# [Problem details]
Search the records for the word "computer" and pick out every line that has it.

# [Available data]

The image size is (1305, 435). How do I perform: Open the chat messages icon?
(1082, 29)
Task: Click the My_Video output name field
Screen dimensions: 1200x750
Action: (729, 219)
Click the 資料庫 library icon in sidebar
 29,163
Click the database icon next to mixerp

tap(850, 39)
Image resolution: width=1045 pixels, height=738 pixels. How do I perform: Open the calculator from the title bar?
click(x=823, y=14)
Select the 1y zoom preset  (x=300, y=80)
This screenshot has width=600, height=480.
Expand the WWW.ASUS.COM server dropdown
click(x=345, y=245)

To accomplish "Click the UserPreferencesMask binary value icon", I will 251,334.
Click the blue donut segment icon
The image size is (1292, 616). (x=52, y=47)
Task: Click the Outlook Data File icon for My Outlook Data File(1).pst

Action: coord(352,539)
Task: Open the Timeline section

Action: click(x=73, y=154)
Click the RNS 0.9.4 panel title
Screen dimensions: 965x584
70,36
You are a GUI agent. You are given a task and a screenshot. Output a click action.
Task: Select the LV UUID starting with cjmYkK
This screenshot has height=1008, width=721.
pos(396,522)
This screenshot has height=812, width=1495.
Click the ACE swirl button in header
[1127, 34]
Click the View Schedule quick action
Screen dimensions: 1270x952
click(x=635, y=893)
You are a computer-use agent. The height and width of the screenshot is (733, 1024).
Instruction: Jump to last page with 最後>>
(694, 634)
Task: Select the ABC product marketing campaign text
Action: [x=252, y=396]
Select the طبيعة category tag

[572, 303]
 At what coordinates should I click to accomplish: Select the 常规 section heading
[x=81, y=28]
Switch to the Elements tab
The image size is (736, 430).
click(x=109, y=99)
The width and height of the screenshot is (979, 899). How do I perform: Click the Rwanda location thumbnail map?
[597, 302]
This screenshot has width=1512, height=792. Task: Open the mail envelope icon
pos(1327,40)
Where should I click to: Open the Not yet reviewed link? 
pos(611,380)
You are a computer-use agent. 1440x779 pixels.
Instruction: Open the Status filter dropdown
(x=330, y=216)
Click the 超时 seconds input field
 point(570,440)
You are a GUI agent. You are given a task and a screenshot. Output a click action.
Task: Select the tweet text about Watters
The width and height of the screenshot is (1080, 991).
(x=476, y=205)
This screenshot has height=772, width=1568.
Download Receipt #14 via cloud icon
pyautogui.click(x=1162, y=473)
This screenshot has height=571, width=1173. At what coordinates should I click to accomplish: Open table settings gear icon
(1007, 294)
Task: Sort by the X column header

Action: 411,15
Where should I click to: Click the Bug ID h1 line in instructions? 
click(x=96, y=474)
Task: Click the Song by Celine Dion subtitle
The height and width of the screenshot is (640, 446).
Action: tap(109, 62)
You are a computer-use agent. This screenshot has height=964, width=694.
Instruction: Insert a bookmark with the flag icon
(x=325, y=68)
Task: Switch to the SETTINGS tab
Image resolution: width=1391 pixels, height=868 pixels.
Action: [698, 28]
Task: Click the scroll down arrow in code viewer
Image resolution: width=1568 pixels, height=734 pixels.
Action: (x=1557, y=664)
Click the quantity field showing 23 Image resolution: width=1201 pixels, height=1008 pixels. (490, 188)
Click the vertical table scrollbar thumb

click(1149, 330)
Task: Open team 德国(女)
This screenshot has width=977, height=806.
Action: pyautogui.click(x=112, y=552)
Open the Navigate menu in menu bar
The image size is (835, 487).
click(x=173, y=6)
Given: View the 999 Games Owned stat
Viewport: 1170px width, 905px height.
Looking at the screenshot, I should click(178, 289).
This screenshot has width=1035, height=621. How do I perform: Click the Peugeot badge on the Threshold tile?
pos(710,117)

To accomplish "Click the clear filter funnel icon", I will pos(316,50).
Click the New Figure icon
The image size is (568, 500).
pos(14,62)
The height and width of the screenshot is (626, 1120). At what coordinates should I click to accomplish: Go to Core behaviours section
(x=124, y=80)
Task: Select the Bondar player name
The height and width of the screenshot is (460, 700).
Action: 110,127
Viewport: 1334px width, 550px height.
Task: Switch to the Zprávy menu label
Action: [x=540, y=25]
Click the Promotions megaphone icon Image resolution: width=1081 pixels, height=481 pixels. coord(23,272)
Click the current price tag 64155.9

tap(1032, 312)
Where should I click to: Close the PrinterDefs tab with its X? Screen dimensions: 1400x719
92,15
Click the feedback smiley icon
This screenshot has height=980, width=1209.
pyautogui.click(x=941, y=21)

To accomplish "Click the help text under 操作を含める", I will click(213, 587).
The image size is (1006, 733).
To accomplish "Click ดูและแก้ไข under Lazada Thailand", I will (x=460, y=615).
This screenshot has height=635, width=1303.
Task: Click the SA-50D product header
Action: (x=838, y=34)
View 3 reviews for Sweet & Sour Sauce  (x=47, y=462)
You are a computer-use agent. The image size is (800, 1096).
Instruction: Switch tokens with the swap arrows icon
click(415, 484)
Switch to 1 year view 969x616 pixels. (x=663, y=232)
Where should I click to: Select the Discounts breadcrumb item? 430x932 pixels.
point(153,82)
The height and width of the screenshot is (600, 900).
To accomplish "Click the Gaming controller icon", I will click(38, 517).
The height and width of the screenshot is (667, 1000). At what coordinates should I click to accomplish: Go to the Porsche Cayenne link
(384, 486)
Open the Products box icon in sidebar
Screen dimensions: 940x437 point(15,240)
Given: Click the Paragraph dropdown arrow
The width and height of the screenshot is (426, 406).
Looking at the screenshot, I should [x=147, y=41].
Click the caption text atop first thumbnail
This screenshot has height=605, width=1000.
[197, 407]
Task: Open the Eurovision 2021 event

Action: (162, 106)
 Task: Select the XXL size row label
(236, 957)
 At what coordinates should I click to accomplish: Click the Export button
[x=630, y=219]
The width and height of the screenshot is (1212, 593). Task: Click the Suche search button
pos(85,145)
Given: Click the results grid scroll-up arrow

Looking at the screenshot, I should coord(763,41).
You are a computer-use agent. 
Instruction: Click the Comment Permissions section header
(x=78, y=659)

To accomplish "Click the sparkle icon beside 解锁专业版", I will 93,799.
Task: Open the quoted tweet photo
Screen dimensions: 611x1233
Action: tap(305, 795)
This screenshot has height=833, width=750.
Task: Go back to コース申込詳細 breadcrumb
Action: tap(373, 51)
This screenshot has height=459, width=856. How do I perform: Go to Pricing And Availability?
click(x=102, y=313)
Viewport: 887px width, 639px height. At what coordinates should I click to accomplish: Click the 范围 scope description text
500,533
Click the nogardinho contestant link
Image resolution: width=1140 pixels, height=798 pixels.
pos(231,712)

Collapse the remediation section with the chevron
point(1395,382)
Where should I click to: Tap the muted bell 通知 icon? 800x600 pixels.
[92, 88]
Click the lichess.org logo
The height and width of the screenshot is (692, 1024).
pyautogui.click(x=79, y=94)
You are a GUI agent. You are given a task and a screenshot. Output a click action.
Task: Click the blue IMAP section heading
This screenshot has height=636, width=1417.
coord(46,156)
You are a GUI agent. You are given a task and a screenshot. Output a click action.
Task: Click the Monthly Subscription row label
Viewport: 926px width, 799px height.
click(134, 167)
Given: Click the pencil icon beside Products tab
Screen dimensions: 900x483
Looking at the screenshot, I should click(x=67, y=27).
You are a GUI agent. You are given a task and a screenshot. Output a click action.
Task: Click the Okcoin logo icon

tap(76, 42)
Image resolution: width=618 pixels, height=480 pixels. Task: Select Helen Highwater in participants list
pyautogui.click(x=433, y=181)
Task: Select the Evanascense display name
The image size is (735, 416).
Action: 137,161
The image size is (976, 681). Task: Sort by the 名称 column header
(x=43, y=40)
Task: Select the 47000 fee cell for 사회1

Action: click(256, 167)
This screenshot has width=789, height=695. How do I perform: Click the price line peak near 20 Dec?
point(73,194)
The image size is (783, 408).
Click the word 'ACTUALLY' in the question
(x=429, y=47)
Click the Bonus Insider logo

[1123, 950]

# [Task answer]
You are a computer-use agent. The height and width of the screenshot is (733, 1024).
You are a computer-use agent. 1440x779 pixels.
You are a computer-use agent. This screenshot has height=964, width=694.
You are a computer-use agent. The image size is (800, 1096).
You are a computer-use agent. 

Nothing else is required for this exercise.